23 avril 2001. From Azapates@hotmail.com : « Je ne suis pas du tout d’accord avec votre histoire des gros gars bêtes qui arpentent la rue Saint-Laurent. Il s’agit plutôt de petits gars cons, comme certains membres de votre institut. »

 

Montréal I. Montréal est grise au mois d’avril et, vainement, les filles tâchent à mettre de la couleur.

 

Montréal II. Montréal est sale au mois d’avril. Vieux journaux et sacs en plastique que le vent lève, se posent après quelques cabrioles.

 

Montréal III. Montréal est laide quand, le dos à la Montagne, on s’engage entre deux files de maisons en carton que jamais le bon goût ne caressa.

 

Montréal IV. Qu’elles sont laides les ruelles de Montréal, désertées par les humains et gardées par des objets anciens — anciens seulement parce que nés vieux et ridés ! On rêve des rues sales de Palerme et des rues violentes de Medellín.

 

Montréal V. Qu’elles sont laides, les ruelles de Montréal avec leurs ventes de garages chétives ! On rêve de la médina de Fez et du quartier espagnol de Naples.

 

Montréal VI. Qu’elle est impudique Montréal, sans son sale manteau blanc !

 

Montréal VII. Qu’elle est laide Montréal au printemps !

 

24 avril 2001. Détail. La différence entre littérature et sciences humaines ainsi qu’entre littérature et philosophie (la philosophie au sens classique) saute aux yeux surtout dans le traitement qu’elles réservent au détail. En littérature, le détail a une vie indépendante du tout, il jette une lumière sur l’ensemble et n’est pas écrasé par une structure. La structure est éventuellement créée par le regard du lecteur qui se détourne de la trop grande variété du détail pour abstraire des éléments communs. Dans une œuvre littéraire on peut avoir une multitude de détails dont la seule nécessité est le libre choix de l’auteur : ils sont des éléments naturels dans le monde de la culture comme les lacs ou les forêts dans le monde physique. On peut les aimer, les trouver ennuyeux mais il est inutile de leur demander : « Pourquoi êtes-vous là ? » Le détail parle en tant que détail et la construction est clairement secondaire — ce qui ne veut pas dire qu’il n’y a pas de chefs-d’œuvres comme la Divine Comédie, par exemple, où la structure et le détail se renforcent mutuellement. Mais, dans ce cas, la différence entre philosophie et poésie, dans les moments les plus réussis, s’estompe complètement.

MATÉRIEL FOURNI -
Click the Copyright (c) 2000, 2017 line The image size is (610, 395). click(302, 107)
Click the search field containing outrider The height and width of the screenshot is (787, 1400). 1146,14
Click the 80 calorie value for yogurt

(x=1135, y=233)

TRAVAUX PROPOSÉS -
[A] Indiquez si chacune des affirmations suivantes concorde avec l'extrait fourni, en répondant par oui ou par non et en citant les mots décisifs du texte : (i) Montréal est grise au mois d'avril ; (ii) en littérature, le détail est écrasé par une structure ; (iii) l'auteur du courriel du 23 avril 2001 approuve l'histoire des gros gars bêtes de la rue Saint-Laurent.
[B] Quelle œuvre l'extrait fourni cite-t-il comme un chef-d'œuvre où la structure et le détail se renforcent mutuellement ?

CORRIGÉ DES EXERCICES -
[A]
(i) Oui : « Montréal est grise au mois d’avril ».
(ii) Non : « n’est pas écrasé par une structure ».
(iii) Non : « Je ne suis pas du tout d’accord avec votre histoire des gros gars bêtes qui arpentent la rue Saint-Laurent. »

[B] La Divine Comédie.